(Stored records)
· · · · · · ·
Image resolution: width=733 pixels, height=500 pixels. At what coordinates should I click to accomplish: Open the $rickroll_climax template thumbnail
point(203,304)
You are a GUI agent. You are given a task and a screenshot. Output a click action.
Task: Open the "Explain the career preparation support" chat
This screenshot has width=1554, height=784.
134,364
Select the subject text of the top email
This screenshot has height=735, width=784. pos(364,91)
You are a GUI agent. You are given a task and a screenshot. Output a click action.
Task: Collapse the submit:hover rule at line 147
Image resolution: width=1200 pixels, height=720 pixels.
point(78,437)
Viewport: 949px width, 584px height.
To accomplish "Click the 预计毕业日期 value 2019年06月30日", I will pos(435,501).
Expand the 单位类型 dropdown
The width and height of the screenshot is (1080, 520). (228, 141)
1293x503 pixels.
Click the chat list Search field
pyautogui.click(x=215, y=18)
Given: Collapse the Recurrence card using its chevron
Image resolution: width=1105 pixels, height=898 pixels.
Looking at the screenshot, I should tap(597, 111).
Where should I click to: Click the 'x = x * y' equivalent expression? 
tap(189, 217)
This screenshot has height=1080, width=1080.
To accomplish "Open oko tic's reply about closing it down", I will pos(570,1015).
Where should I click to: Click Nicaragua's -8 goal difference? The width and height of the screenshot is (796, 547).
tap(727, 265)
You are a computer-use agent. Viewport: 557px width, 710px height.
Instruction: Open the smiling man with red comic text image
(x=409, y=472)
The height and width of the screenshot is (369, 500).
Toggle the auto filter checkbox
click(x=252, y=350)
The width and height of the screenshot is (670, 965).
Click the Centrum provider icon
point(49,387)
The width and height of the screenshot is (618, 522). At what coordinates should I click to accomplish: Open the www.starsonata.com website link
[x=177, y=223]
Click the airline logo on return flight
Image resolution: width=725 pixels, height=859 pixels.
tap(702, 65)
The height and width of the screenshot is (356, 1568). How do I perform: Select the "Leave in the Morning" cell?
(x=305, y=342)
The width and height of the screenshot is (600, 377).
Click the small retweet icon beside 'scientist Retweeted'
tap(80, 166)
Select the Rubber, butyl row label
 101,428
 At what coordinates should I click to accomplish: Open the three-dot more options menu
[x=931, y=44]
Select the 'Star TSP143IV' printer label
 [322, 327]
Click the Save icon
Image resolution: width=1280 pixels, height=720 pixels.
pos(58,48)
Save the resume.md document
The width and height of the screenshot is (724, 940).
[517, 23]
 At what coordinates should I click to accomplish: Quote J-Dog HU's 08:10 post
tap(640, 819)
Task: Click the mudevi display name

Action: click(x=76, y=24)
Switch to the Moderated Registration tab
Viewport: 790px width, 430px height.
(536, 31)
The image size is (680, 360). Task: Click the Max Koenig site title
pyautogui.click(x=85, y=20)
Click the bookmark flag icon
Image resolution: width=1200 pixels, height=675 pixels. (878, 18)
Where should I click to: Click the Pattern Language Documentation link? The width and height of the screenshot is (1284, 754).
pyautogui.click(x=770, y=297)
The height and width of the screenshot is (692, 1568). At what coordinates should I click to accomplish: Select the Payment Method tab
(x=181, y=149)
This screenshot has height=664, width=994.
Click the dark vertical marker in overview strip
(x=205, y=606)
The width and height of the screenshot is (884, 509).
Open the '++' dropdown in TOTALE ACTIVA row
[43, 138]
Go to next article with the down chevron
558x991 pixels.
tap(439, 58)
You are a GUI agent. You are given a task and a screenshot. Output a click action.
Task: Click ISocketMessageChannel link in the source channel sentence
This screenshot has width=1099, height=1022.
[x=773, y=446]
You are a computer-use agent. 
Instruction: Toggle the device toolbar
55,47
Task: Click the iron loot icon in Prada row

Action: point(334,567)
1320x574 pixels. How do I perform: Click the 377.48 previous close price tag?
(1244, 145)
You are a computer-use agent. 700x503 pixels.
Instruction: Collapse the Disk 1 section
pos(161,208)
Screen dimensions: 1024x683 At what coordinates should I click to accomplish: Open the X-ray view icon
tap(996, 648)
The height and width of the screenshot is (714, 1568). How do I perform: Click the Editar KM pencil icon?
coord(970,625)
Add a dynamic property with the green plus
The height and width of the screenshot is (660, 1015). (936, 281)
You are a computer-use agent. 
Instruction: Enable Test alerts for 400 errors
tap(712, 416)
· · · · · · ·
_Your objective_. From the data above, output only the lines between the line containing "Given: Collapse the" and the line containing "The width and height of the screenshot is (600, 377).", inclusive, exactly as written.

_Solution to the exercise_.
Given: Collapse the Recurrence card using its chevron
Image resolution: width=1105 pixels, height=898 pixels.
Looking at the screenshot, I should tap(597, 111).
Where should I click to: Click the 'x = x * y' equivalent expression? 
tap(189, 217)
This screenshot has height=1080, width=1080.
To accomplish "Open oko tic's reply about closing it down", I will pos(570,1015).
Where should I click to: Click Nicaragua's -8 goal difference? The width and height of the screenshot is (796, 547).
tap(727, 265)
You are a computer-use agent. Viewport: 557px width, 710px height.
Instruction: Open the smiling man with red comic text image
(x=409, y=472)
The height and width of the screenshot is (369, 500).
Toggle the auto filter checkbox
click(x=252, y=350)
The width and height of the screenshot is (670, 965).
Click the Centrum provider icon
point(49,387)
The width and height of the screenshot is (618, 522). At what coordinates should I click to accomplish: Open the www.starsonata.com website link
[x=177, y=223]
Click the airline logo on return flight
Image resolution: width=725 pixels, height=859 pixels.
tap(702, 65)
The height and width of the screenshot is (356, 1568). How do I perform: Select the "Leave in the Morning" cell?
(x=305, y=342)
The width and height of the screenshot is (600, 377).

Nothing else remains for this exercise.